BEREITGESTELLTER TEXT -
━━━━
Brunftschreie und Paarungstänze des urbanen Männchens

Poster Eines wusste Drehbuchautor und Regisseur Peter M. Cohen von Anfang an: Es würde zähe, beinharte Recherche erforden, die New Yorker Single-Szene so zu zeigen, wie sie wirklich ist. Klar, für die meisten Autoren ist Recherche ein Schimpfwort. Aber Peter M. Cohen ist eben anders als die meisten Autoren - er wollte absolute Authentizität und war bereit, dafür bis an die Grenzen zu gehen. Auch an seine eigenen. Oder an die des guten Geschmacks.

Ohne Rücksicht auf seine Gesundheit oder seine Würde verbrachte er unzählige Stunden in Bars und ranzigen Imbissbuden, um mit seinen Freunden über Sex zu reden. Zugegeben, das war genau das, was er auch sonst tat. Aber diesmal konnte er es von der Steuer absetzen! Und er bekam dafür die wasserdichte Recherche, die er für Vernascht! brauchte. Mehr noch: Langsam entwickelte sich die halb autobiografische Geschichte einer Männerfreundschaft, die eine soziologisch dringend benötigte Bestandsaufnahme des stets aktuellen Geschlechterkampfs liefert.

Zeiten ändern sich, Frisuren ändern sich, Rezepte für Eintopf ändern sich, auch das menschliche Paarungsverhalten ändert sich. Vorbei sind die Tage, in denen Frauen vor allem zurückhaltend und liebreizend sein mussten. Das Balzverhalten folgt heute ganz anderen Regeln.

"Vernascht! dreht sich um typische Erlebnisse von Singles", doziert Cohen, der seine Dialoge nach der Feldforschungsmethode (Hinhören, was Freunde und Freundinnen so erzählen) schuf. Wobei ihn der Frauentalk mitunter heftig schockierte, wie er zugibt:

"Als Mann wusste ich natürlich, wie Männer reden, aber wie die meisten meiner Geschlechtsgenossen hatte ich keine Ahnung, daß Frauen das auch tun. Ich versuchte mich damit zu trösten, daß sie ja nicht über mich redeten. Aber man weiß ja nie, vielleicht tut das ja auch die eine oder andere". Diese überraschende Erkenntnis bescherte Cohen immerhin die Hoffnung, das Vernascht! auf zwei Ebenen funktionierten könnte: Auf der offensichtlichen Spaßebene und auf einer tiefergehenden Ebene, die eine gesellschaftlich relevante Botschaft verkündet. Die Botschaft nämlich, daß Frauen heute gar nicht so anders als Männer sind.
━━━━
GESPEICHERTE DATEN -
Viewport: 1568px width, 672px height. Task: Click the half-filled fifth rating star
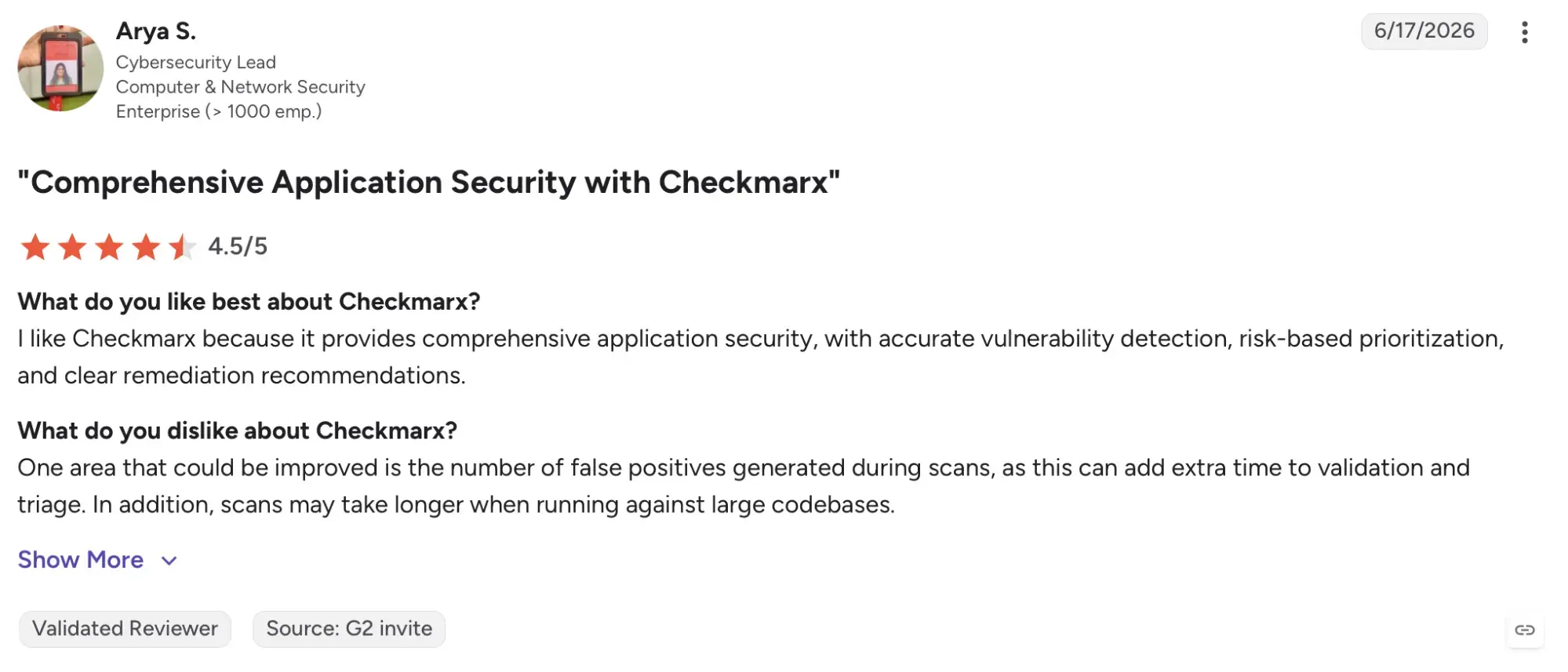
━━━━
GESTELLTE AUFGABE 1 - Übersetze den Satz „Das Balzverhalten folgt heute ganz anderen Regeln.“ aus dem Text über Peter M. Cohens Film ins Englische.
GESTELLTE AUFGABE 2 - Schreibe die Fortsetzung des Textes über Peter M. Cohens Film, beginnend nach seinem letzten Satz.

ERWARTETE ANTWORT 1 - Today, courtship behavior follows entirely different rules.

ERWARTETE ANTWORT 2 -
Aufreißende Mädel

"Mädels können genauso aufreißen", findet auch Amanda Peet, die die hippe Femme Fatale Mia spielt. "Frauen sind allerdings schlauer und weniger offensichtlich in ihrem Verhalten. Weswegen wir ja auch meistens die Oberhand haben."

Cohen lernte Peet durch einen gemeinsamen Freund kennen und konnte die Schauspielerin, die eigentlich dem Independent-Film abgeschworen hatte, sofort für die Rolle begeistern. Kein Wunder: sie erforderte nicht nur ein gutes Aussehen, sondern vor allem das gewisse Etwas! Und an beidem mangelt es Amanda Peet nicht.

"Ich fand die Rolle klasse, weil Mia eine Frau ist, die dasselbe Spiel wie die Männer spielt. Obwohl sie ihre Würde behält, während die Kerle ihre Beute verlieren", begeistert sie sich. "Mia ist ein modernes Mädchen, sie plaziert ihre Trümpfe mit einem grandiosen Pokerface."

Autobiografische Freunde

Was die Jungs in seinem Film angeht, kann Cohen autobiografische Ähnlichkeiten nicht verhehlen: "In jedem gibt es Züge von mir oder von meinen Freunden. Jeder, der in New York lebt, kennt jemanden wie Brad. So kann man sich auch super mit den Hauptfiguren identifizieren. Fast jeder kann sagen, klaro, so einen kenne ich." Es ist kein Zufall, daß Cohens Helden Brad, Zeke und Jonathan in Cohens drei besten Freunden lebende Vorbilder haben und auch selbst von ihnen gespielt werden.

Zorie Barber, der Zeke spielt, kennt Cohen seit der siebten Klasse und ist seitdem sein bester Freund. "Vernascht! ist ein Naturfilm, man könnte den Film auch 'Brunftschreie und Paarungstänze des urbanen Männchens' nennen", grinst Barber. "Vögel unterscheiden sich auch nur im Gefieder - und so sind die drei Hauptfiguren auch sehr verschieden. Aber sie vereint ihre Loyalität ihren animalischen Trieben gegenüber. Das macht den Film schnell und witzig und offenbart ganz nebenbei eine ganze Menge über unsere Kultur."

Kein Geld

Cohen kehrte nach seinem erfolgreichen Abschluß des USC's Graduate Cinema Program nach New York zurück, um einen aufreibenden Job als Werbefilmproduzent für J. Walter Thompson anzutreten. Also schrieb er sich am Feierabend und an den Wochenenden die Finger an seinem Drehbuch wund.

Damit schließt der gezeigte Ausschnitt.